While many organizations rely on Azure App Proxy to provide secure remote access to their on-premises applications, security researchers have uncovered a critical vulnerability that’s turning this solution into a potential nightmare. The culprit? A seemingly innocent configuration option called “Passthrough” pre-authentication that fundamentally nullifies Azure AD’s security controls.
Microsoft designed Azure App Proxy to eliminate the need for VPN connections or DMZ infrastructure. Great idea, in theory. The service creates outbound connections instead of requiring inbound firewall rules, supposedly making things more secure. But there’s a catch—and it’s a big one.
When IT admins configure an application with Passthrough authentication instead of Azure AD, they’re basically hanging a “come and get it” sign on their network. This setting bypasses all the good stuff: multi-factor authentication, conditional access policies, the works. Security researchers discovered this vulnerability in 2025, and hackers wasted no time exploiting it.
The attack is dead simple. Find a published app URL, hit it with credential stuffing or password spraying, and you’re in. No MFA to deal with. No fancy conditional access roadblocks. Just direct authentication against on-premises Active Directory. Success means access to the internal network. Game over.
Once attackers breach the perimeter, they can move laterally through corporate networks, compromise privileged accounts, and steal sensitive data. Not exactly what you want from your “security” solution.
Organizations using hybrid identity models are particularly vulnerable. The severity largely depends on how well they monitor their on-premises environment. Spoiler alert: most don’t do it well enough.

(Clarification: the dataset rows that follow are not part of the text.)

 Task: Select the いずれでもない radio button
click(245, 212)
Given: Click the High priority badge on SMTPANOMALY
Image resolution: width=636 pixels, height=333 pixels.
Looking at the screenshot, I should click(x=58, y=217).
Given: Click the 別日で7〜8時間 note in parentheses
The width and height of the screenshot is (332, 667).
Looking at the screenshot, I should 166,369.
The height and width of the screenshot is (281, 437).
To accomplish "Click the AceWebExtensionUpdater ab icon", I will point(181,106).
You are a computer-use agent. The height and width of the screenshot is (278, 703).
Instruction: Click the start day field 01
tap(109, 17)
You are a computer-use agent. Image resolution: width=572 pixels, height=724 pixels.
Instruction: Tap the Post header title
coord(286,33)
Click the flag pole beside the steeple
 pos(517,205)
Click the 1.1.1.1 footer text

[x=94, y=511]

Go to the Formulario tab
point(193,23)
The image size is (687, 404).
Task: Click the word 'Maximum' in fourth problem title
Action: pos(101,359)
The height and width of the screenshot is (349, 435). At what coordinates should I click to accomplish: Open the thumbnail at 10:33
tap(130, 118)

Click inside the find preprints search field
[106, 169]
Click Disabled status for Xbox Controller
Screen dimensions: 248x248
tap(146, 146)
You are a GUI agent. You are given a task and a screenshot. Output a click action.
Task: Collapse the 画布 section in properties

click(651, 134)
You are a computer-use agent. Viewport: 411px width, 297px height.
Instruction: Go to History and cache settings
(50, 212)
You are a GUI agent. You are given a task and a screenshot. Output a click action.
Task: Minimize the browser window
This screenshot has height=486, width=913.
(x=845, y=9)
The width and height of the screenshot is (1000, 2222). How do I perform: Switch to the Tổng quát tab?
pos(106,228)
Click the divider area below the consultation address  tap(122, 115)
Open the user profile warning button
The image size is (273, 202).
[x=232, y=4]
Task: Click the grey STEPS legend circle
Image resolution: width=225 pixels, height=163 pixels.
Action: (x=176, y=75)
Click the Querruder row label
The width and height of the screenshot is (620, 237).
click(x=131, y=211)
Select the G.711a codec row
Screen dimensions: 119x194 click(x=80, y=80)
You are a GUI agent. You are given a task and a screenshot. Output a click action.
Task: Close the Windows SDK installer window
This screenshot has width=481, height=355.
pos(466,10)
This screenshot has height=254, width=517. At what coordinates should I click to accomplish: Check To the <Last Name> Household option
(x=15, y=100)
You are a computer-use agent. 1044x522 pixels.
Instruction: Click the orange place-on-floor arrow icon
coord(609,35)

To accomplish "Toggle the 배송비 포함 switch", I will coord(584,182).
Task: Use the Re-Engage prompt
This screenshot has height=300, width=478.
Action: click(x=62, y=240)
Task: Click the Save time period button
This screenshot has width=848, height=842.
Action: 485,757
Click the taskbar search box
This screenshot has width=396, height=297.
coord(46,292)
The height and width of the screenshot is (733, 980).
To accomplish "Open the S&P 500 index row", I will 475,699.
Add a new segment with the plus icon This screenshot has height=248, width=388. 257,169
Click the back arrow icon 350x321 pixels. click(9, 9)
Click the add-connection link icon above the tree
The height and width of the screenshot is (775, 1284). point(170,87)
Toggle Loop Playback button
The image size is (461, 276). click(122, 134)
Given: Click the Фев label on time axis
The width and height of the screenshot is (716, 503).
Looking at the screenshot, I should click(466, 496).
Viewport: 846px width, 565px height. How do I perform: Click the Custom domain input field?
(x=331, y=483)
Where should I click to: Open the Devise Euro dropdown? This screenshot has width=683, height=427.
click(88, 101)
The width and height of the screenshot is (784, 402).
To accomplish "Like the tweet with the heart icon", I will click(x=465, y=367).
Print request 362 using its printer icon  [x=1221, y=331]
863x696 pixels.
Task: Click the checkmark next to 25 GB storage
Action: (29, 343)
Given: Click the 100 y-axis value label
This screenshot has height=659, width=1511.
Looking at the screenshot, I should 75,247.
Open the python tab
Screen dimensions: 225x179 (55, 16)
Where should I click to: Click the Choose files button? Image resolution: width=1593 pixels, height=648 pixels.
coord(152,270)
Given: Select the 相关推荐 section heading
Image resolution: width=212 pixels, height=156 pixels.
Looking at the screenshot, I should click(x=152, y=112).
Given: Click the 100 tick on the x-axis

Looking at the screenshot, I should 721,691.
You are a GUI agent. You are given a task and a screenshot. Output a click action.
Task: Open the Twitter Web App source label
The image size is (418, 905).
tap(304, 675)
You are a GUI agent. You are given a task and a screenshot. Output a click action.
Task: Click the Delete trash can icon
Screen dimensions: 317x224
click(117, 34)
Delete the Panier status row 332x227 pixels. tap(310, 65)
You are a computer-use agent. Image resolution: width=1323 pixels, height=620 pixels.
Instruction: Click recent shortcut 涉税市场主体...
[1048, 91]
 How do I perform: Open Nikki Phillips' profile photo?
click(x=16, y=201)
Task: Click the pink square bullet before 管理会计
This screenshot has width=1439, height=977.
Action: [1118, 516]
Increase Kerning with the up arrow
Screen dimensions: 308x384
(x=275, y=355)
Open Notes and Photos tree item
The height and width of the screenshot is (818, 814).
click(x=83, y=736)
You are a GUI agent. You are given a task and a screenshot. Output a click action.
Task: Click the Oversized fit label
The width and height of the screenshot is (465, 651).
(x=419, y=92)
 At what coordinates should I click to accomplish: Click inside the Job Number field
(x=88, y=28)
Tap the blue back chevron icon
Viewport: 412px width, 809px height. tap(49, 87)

The fix isn’t complicated. Review App Proxy configurations. Disable Passthrough authentication wherever possible. Use Azure AD pre-authentication with strong MFA policies. Implement least-privilege access for app assignments. Additionally, checking for TLS configuration mismatches between clients and servers can prevent connection vulnerabilities that hackers might exploit. Proper implementation should include connector groups with at least two connectors per application to maintain high availability during potential attacks. Implementing a defense in depth approach is crucial for maintaining multiple layers of protection against these sophisticated attacks.
Security is only as strong as its weakest link. And right now, for many organizations, that link is sitting in their Azure portal, quietly exposing their kingdom to the internet.